O Inova Ceis é uma parceria entre a Fiocruz e o Ministério da Saúde, através da Secretaria de Ciência, Tecnologia, Inovação e Complexo da Saúde. Este edital apoia propostas com níveis avançados de maturidade tecnológica e preferencialmente protegidas por patentes, incentivando o desenvolvimento de produtos inovadores com potencial para o Sistema Único de Saúde. O edital oferece mais de R$ 50 milhões para apoiar os projetos selecionados.
Além do financiamento pelo Inova Ceis, a Fiocruz PE dará início aos trâmites para o registro do insumo junto à Agência Nacional de Vigilância Sanitária (Anvisa) e já solicitou a patente da nova tecnologia.
A eficácia do antígeno foi confirmada durante as pesquisas de doutorado de Wagner Santos e Hemilly Silva, que avaliaram sua aplicação no diagnóstico de LV em humanos e cães. A escolha de um teste rápido com antígeno nacional foi motivada pela falta de opções similares.
Na avaliação mais recente, foram testados 108 cães positivos para leishmaniose visceral. Dos 44 sintomáticos, 42 tiveram resultados positivos com o novo antígeno, mostrando uma sensibilidade de 95%. Entre os 64 cães assintomáticos, 58 também testaram positivo, com uma sensibilidade de 91%. Além disso, 44 cães saudáveis testaram 100% negativos e não houve reatividade cruzada com outras parasitoses.
Também foram analisadas 75 amostras humanas confirmadas para a leishmaniose visceral, com 69 resultando positivo, mostrando uma sensibilidade de 92%. Em 55 amostras de indivíduos saudáveis, houve 100% de negatividade, comprovando a eficácia e especificidade do teste. O teste também não apresentou reatividade cruzada com outras doenças, como leishmaniose tegumentar, doença de Chagas, dengue e zika. Todos os resultados foram comparáveis ou superiores aos testes sorológicos atualmente disponíveis no Brasil.

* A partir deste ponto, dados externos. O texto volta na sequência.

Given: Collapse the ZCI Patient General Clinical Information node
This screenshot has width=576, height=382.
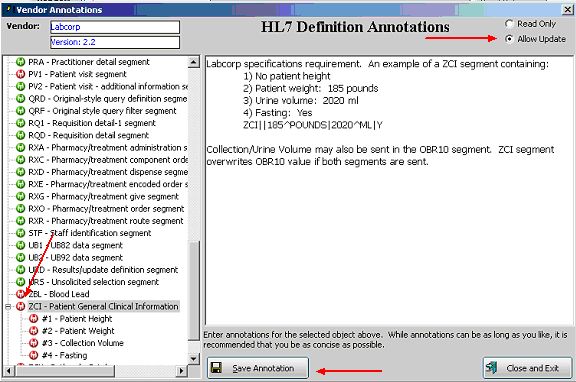Looking at the screenshot, I should pos(8,306).
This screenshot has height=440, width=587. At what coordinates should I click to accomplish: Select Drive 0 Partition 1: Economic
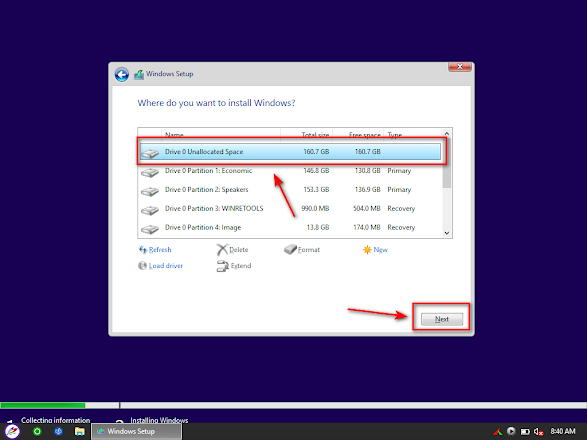(290, 171)
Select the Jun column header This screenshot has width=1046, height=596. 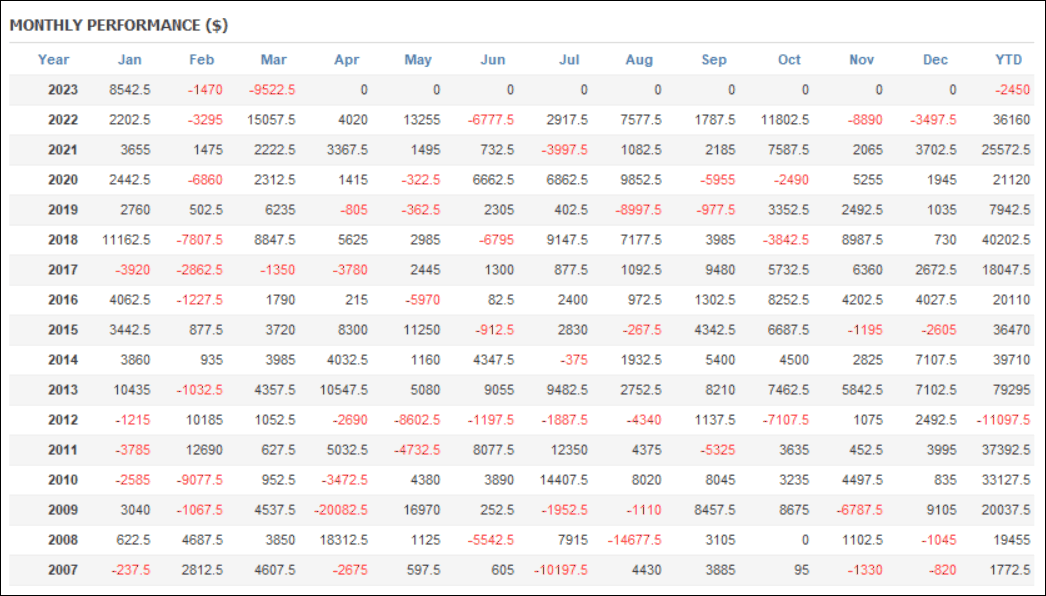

É importante ressaltar que, como o teste rápido é usado para triagem, casos positivos serão submetidos a exames confirmatórios.
Após a fase laboratorial, o objetivo é produzir novos lotes do teste rápido baseado na nova proteína e iniciar a testagem em campo para avaliar sua eficácia em humanos e cães infectados com Leishmania infantum.
A pós-doutoranda Hemilly Silva sublinha que a produção local do antígeno permitirá evitar a importação de insumos, reduzindo custos e melhorando a logística.
“A dependência de tecnologias importadas limita a eficiência e aplicabilidade dos testes para a população brasileira. Atender a uma demanda do SUS com um teste que abrange ambas as populações representa um retorno sustentável para o sistema de saúde pública”, conclui.
A leishmaniose visceral é transmitida pela picada do mosquito palha, cujo fêmea pica um cão infectado, principal reservatório urbano do protozoário Leishmania infantum, e depois um humano, transmitindo a doença. A enfermidade é crônica e sistêmica, podendo afetar vários órgãos e causar anemia, perda de peso, fraqueza, febre persistente e aumento do fígado e do baço. O diagnóstico precoce e o tratamento adequado são cruciais para evitar complicações e óbitos. O tratamento é disponibilizado gratuitamente pelo SUS.